The story map highlights recent developments and pipeline projects in Covington, as well as activity that is occurring as a result of these projects. It includes:
- Video interviews with business officials from CTI Clinical Trial and Consulting Services, Strange Stock Art Conservation, Otto’s and Frida restaurants, Smoke Justis, Duveneck Square, The Salyers Group, and UpTech Accelerator.
- Photos of dozens of projects and locations in Covington.
- Discussion of the City’s urban “vibe,” creative spaces, historic storefronts, and streetscape projects.
- Short features on small businesses like Bard’s Burgers, Cutman Barbershop, The Hannaford, and Aviatra Accelerators, as well as large, ongoing developments like River Haus and the John R. Green project.
- Descriptions of The Learning Center at the Northern Kentucky Convention Center and Innovation Alley.
- Features on adaptive reuse of historic buildings into joint commercial/housing development, such as Bradford on Scott, The Mutual Building, and Madison Flats.
- Details about tax incentives called Opportunity Zones and Covington’s neighborhood competition called The Ripple Effect.
- Key facts (for example: the median age in Covington is 36.8, households spend $2,147 on entertainment a year, median house value is $120,342).
- Focus on the Roebling Point District, MainStrasse Village, Downtown, the Linden Gateway Corridor and Latonia.
Covington Economic Development Director Tom West said the story map helped implement a key recommendation of a data-driven economic development strategy written by Atlanta-based business consultant and site selection adviser Garner Economics.

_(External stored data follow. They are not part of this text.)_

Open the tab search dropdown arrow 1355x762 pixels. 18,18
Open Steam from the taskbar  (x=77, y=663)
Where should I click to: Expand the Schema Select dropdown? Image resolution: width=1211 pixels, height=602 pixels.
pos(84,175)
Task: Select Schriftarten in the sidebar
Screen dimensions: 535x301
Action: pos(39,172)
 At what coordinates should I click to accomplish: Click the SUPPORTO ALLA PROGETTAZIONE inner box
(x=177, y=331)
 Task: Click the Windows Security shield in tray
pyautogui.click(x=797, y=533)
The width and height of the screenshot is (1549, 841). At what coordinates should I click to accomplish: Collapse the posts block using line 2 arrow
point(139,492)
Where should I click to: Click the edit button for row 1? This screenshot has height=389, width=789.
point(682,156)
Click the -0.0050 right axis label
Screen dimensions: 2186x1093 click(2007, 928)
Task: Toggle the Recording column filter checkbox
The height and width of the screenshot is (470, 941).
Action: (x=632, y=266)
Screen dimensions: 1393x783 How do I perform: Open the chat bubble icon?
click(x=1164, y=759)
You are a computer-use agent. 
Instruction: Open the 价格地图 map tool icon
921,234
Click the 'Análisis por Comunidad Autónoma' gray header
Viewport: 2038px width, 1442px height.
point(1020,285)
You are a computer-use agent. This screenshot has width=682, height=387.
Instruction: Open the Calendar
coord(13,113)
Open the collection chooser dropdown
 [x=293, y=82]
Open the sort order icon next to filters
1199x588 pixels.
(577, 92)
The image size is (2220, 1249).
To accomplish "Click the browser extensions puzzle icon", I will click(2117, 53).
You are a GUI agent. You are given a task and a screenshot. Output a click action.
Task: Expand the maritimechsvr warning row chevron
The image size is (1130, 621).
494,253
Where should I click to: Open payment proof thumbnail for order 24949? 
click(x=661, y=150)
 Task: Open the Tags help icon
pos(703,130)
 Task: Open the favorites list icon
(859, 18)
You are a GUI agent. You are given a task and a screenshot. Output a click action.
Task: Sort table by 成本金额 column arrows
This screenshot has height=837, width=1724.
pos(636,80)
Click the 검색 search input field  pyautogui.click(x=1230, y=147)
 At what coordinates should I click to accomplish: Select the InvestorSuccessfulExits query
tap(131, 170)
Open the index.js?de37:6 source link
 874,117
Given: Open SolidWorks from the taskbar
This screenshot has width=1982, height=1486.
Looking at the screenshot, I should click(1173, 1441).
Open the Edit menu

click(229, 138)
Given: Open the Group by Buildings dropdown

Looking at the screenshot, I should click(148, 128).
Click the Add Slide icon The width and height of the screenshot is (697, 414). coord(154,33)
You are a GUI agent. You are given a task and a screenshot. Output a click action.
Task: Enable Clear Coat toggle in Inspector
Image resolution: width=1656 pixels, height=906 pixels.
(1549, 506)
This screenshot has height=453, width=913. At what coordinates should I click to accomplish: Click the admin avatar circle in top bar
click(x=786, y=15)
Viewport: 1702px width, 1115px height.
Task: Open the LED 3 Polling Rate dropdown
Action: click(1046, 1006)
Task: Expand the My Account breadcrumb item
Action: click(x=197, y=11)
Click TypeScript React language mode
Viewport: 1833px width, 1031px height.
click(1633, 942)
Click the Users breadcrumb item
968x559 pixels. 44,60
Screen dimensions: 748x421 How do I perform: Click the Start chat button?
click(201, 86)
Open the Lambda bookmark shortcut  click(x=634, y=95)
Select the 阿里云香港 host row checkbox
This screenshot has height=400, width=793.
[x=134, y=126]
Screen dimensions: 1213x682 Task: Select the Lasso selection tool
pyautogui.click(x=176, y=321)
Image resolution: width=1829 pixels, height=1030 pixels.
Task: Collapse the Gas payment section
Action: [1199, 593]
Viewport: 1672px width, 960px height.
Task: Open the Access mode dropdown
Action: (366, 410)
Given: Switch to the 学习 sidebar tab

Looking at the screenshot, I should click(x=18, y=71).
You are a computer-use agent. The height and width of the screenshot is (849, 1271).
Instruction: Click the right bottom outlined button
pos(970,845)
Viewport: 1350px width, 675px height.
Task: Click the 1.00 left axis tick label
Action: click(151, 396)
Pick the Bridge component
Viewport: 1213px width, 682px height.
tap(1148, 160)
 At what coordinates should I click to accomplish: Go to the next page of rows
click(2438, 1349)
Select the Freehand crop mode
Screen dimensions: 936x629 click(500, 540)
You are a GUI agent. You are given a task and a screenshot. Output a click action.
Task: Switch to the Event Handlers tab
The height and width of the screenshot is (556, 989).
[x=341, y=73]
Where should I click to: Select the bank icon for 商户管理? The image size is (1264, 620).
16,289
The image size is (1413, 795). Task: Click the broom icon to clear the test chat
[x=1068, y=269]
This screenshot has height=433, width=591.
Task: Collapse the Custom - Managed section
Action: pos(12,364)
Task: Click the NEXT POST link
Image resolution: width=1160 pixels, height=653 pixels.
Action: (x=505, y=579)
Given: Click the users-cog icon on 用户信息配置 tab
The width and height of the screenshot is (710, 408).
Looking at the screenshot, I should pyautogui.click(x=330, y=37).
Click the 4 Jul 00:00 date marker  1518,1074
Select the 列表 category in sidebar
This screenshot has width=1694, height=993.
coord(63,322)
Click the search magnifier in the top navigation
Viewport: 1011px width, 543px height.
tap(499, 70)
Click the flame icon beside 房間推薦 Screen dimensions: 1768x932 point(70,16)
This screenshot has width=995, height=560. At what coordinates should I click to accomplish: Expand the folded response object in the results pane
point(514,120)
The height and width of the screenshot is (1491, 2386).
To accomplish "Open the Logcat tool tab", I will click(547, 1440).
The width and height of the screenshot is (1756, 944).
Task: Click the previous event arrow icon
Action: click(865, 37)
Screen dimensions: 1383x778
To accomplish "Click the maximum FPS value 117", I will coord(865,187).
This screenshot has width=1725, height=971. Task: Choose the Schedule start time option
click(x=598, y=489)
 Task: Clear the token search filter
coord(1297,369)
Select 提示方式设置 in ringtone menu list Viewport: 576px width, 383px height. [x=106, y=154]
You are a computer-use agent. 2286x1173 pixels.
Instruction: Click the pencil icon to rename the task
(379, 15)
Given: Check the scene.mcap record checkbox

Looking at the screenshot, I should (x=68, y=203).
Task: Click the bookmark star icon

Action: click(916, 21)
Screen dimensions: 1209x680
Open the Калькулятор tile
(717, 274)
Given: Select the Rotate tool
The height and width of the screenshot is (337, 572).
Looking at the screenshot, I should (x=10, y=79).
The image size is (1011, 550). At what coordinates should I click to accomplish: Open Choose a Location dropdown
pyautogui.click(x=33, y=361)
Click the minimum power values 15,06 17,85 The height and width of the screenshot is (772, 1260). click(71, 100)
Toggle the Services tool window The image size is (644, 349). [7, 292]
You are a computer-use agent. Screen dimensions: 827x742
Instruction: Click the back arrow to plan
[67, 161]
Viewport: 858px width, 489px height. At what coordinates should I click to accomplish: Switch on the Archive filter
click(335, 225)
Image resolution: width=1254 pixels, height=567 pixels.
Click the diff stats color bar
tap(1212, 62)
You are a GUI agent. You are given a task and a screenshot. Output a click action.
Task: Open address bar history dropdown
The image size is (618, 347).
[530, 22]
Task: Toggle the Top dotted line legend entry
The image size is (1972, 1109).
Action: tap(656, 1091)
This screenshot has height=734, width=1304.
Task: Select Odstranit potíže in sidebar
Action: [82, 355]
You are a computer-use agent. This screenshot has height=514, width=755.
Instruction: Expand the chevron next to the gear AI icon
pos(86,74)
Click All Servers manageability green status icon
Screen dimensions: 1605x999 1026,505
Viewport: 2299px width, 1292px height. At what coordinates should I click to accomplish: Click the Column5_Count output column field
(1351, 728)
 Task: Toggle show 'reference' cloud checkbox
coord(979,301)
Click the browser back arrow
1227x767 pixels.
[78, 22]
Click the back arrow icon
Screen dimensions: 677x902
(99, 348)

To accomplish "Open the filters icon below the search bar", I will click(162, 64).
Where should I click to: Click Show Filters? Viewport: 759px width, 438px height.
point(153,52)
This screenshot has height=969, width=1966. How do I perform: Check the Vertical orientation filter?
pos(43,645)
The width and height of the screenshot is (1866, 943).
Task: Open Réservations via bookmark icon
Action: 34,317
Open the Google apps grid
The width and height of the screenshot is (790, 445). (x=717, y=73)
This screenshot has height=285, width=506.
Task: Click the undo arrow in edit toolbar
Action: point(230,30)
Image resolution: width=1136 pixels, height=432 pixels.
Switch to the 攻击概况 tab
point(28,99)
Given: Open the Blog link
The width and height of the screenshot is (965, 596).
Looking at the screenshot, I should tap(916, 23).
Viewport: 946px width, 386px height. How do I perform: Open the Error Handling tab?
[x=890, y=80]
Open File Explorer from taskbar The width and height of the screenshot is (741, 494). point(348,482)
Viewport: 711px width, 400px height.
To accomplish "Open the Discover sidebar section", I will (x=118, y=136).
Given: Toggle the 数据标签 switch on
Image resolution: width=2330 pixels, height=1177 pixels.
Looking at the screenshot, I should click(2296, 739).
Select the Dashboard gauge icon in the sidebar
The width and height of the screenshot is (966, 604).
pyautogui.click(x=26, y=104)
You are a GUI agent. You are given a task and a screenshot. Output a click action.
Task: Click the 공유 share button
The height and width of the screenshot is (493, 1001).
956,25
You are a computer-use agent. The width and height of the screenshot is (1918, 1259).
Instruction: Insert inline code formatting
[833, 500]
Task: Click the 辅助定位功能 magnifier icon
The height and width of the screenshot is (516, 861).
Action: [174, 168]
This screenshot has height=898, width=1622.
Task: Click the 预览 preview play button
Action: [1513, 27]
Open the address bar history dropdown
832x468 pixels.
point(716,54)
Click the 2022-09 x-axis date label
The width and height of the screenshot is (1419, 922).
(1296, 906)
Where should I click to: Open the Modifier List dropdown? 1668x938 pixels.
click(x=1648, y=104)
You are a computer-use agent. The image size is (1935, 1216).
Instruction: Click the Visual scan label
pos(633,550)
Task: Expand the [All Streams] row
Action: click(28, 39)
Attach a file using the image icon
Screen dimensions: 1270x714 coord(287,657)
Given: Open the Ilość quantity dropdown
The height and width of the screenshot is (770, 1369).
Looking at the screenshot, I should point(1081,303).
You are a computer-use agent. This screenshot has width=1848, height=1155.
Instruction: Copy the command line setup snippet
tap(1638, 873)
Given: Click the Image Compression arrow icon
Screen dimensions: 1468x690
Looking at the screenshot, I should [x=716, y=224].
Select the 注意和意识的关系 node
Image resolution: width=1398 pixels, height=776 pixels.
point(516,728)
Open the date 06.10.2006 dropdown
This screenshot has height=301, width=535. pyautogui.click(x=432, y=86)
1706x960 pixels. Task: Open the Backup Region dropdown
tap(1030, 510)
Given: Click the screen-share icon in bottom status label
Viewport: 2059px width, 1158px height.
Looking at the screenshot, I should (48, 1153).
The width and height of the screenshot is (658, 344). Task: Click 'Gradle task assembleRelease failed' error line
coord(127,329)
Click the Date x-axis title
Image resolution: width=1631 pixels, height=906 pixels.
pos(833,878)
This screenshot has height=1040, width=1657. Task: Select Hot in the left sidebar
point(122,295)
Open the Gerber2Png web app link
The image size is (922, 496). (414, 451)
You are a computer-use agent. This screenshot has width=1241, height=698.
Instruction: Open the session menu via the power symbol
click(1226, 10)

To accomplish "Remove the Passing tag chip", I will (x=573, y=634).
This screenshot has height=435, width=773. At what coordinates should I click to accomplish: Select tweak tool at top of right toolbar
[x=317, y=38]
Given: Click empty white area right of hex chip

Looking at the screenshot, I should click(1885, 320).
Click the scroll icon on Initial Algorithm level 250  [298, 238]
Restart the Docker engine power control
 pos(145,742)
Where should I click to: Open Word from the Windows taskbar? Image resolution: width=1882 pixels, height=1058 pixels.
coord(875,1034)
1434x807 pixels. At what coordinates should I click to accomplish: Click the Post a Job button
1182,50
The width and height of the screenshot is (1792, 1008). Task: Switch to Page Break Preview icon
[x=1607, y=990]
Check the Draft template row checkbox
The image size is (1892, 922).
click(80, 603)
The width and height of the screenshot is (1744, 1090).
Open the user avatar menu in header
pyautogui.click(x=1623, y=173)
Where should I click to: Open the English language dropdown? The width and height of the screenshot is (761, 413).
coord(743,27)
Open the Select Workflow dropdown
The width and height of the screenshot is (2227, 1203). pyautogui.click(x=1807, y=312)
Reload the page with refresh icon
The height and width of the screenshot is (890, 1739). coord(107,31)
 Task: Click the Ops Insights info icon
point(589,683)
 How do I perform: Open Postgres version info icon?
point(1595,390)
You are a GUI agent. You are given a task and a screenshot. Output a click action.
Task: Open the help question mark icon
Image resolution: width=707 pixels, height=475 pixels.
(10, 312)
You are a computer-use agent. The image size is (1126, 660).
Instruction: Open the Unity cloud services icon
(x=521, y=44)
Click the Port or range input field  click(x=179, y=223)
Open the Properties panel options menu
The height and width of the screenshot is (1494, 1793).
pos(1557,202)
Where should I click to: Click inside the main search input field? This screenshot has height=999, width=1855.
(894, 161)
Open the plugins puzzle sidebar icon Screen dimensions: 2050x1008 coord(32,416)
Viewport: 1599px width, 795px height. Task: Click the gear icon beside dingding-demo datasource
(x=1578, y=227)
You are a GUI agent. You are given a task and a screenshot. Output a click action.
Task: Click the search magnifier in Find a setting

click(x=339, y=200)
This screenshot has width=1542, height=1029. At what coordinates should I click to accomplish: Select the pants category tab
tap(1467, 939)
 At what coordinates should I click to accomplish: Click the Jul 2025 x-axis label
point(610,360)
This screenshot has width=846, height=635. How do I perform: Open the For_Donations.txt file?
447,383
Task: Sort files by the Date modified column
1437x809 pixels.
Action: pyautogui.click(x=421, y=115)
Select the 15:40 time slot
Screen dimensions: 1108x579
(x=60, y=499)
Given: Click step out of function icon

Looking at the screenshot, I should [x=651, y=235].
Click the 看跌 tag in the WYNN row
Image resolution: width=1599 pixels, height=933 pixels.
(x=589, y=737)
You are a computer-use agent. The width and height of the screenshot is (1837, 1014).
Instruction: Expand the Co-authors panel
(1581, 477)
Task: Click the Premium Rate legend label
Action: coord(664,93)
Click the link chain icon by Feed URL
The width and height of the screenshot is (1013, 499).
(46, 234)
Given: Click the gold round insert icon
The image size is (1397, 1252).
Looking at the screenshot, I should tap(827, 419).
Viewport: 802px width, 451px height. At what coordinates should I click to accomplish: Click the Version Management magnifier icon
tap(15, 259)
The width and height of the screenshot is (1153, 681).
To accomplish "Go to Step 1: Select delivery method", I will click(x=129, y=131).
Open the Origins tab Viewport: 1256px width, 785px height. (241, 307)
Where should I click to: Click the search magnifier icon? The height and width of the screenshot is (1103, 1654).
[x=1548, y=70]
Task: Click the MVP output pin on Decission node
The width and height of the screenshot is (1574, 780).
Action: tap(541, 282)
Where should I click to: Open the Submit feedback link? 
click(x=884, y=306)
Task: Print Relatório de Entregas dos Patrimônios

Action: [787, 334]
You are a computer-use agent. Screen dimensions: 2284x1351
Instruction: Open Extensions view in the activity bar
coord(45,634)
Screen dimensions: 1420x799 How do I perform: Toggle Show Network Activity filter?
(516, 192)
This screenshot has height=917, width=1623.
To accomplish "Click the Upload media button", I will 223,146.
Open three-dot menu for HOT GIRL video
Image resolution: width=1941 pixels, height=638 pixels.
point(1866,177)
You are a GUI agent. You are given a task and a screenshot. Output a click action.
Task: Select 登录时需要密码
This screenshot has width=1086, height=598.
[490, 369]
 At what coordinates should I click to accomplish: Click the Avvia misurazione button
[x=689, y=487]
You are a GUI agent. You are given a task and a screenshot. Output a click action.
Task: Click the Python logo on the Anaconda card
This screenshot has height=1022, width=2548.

The report, which was adopted by the Covington City Commission on Tuesday night, advised the department to enhance its marketing efforts in a strategic and active manner.
“Doing so will strengthen the City’s position for economic development, entrepreneurship, business attraction, and talent attraction to a U.S. and international audience comprised of C-level executives, site selectors, entrepreneurs, and skilled professionals making business location decisions,” the report said.
“This story map is a start,” West said, “but we’ll be doing a lot of things going forward.”
From Covington’s end, a significant part of the work on the story map was done by Abbey King, a Masters of Public Administration student from Northern Kentucky University who was interning in the Economic Development Department. Largely because of that work, King was named NKU’s 2019 Outstanding MPA Student.
She now works for the City’s Parks & Recreation Division.